The reader is, probably, not aware of some other curious particulars connected with the tree of life; such as, that when Adam was "now ready to die, he desired earnestly a branch of the bough of life in paradise," and, therefore, sent one of his sons there to fetch one, that he might escape this imminent death his son received a bough from the angel; but, in the mean time, Adam had changed life with death and, therefore, his son implanted the bough on his father's sepulchre; where, getting sap, it grew into a great tree, and so attracted the whole nature of Adam to its nutriment. This we give on the authority of the Sybelline prophecies; but further information is afforded by an ancient doctor in the eastern country, (one of the wise men of the East, we presume,) and a bishop of the church. He tells us, that Noah being commanded by God to carry Adam's bones and the tree on his sepulchre, into the ark; and when he sent his three sons forth into the world, he divided the osseous remains of our first parent amongst them "as such sacred relics as deserved to be kept." Now, his eldest son, settling near Jerusalem, buried the scull which fell to his share in the mountain, afterwards known by and, in fact, from this circumstance, named Golgotha. Of the tree, by "remarkable and admirable providence preserved, the cross of Christ's crucifixion" was made: as, no doubt, many orthodox pieces of this wood are still preserved as relics, in the Roman Catholic church, we would earnestly recommend Dr. Milner, and his associate believers in the mission of La Sour Nativité,† that enough be forthwith collected and made into a casket, wherein this precious Apocalypse may be deposited.
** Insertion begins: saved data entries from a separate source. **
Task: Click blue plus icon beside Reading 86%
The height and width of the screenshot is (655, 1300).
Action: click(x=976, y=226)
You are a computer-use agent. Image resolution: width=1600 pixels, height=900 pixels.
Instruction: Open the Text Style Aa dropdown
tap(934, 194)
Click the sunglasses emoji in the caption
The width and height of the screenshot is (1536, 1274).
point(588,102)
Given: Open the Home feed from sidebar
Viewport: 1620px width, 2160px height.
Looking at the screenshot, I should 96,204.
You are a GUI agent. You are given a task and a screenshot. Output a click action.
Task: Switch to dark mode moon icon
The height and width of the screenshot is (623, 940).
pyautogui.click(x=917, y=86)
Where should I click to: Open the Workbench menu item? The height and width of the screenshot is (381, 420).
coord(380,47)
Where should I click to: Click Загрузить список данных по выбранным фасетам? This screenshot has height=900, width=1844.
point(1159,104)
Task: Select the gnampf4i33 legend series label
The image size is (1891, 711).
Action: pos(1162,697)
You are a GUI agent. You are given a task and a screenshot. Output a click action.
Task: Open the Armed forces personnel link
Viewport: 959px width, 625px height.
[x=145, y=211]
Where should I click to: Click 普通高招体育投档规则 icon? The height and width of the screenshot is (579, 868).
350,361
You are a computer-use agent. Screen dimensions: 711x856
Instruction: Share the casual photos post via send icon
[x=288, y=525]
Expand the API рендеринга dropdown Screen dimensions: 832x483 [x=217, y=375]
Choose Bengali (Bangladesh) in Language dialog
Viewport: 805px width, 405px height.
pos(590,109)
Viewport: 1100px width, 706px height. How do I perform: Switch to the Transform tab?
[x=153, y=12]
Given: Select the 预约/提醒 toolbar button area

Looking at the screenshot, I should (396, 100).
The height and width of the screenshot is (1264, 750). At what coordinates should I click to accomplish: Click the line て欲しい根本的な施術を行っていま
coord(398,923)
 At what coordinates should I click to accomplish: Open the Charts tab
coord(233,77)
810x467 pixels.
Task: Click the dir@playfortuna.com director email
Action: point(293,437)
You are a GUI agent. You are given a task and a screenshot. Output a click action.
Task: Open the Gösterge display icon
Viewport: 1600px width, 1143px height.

The rest of our volume is filled with a variety of philosophical and chemical experiments by Raymond Lully, one not far inferior in note to Paracelsus himself, and translated from the high German, by a student in the celestial sciences; amongst these, we have the manner of bringing about a courtship between Venus and Sol, (alias copper and gold,) a somewhat dangerous flirtation to superintend, requi

* "Paracelsus," 93. + See this most eurious and interesting article, No. 66, "Quarterly Review."